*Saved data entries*

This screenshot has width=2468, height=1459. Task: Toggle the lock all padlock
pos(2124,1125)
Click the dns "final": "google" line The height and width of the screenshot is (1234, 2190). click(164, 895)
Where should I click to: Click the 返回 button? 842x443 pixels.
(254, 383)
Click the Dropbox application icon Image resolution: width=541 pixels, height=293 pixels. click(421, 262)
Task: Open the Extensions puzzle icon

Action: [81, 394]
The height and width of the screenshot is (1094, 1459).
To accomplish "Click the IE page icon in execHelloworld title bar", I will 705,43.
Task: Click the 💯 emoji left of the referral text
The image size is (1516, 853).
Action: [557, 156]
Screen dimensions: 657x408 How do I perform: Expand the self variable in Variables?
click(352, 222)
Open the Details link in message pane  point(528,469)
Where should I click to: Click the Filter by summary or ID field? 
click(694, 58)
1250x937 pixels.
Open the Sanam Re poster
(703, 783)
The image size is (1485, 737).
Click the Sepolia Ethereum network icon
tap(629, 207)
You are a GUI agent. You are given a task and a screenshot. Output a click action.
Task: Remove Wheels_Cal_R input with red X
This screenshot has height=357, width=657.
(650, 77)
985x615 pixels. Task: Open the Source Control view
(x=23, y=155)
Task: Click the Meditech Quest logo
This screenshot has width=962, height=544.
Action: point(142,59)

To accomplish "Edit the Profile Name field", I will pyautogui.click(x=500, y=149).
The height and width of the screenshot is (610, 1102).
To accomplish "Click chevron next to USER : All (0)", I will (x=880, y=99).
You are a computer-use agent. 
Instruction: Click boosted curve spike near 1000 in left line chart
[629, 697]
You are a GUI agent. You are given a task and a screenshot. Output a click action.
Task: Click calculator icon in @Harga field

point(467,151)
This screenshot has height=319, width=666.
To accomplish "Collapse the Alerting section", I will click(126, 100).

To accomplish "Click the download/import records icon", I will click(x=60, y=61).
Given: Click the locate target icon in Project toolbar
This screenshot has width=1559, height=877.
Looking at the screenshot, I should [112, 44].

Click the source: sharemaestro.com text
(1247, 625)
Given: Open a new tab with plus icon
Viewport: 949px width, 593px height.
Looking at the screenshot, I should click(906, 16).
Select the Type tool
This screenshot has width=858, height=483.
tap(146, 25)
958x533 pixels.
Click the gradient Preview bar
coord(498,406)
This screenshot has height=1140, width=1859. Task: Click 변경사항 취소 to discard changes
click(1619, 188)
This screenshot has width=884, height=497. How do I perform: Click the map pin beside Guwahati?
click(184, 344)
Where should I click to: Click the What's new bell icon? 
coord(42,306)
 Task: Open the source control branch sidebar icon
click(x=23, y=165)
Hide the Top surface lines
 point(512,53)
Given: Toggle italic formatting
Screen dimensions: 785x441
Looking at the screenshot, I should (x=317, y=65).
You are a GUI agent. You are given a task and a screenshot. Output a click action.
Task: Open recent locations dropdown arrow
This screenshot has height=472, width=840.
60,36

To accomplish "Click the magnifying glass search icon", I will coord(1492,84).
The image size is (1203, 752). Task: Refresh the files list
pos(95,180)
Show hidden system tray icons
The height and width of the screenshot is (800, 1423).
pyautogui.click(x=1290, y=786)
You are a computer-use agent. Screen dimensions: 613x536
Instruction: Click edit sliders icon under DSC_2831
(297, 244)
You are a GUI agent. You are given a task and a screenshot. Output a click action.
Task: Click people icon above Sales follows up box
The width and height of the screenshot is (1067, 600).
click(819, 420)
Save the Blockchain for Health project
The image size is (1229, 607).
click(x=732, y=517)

*Exercise goal*
Your answer must be an exact transcription of the lines from the one containing "958x533 pixels." through the last line of the records above, and nothing else.

*Finished exercise*
958x533 pixels.
Click the gradient Preview bar
coord(498,406)
This screenshot has height=1140, width=1859. Task: Click 변경사항 취소 to discard changes
click(1619, 188)
This screenshot has width=884, height=497. How do I perform: Click the map pin beside Guwahati?
click(184, 344)
Where should I click to: Click the What's new bell icon? 
coord(42,306)
 Task: Open the source control branch sidebar icon
click(x=23, y=165)
Hide the Top surface lines
 point(512,53)
Given: Toggle italic formatting
Screen dimensions: 785x441
Looking at the screenshot, I should (x=317, y=65).
You are a GUI agent. You are given a task and a screenshot. Output a click action.
Task: Open recent locations dropdown arrow
This screenshot has height=472, width=840.
60,36

To accomplish "Click the magnifying glass search icon", I will coord(1492,84).
The image size is (1203, 752). Task: Refresh the files list
pos(95,180)
Show hidden system tray icons
The height and width of the screenshot is (800, 1423).
pyautogui.click(x=1290, y=786)
You are a computer-use agent. Screen dimensions: 613x536
Instruction: Click edit sliders icon under DSC_2831
(297, 244)
You are a GUI agent. You are given a task and a screenshot. Output a click action.
Task: Click people icon above Sales follows up box
The width and height of the screenshot is (1067, 600).
click(819, 420)
Save the Blockchain for Health project
The image size is (1229, 607).
click(x=732, y=517)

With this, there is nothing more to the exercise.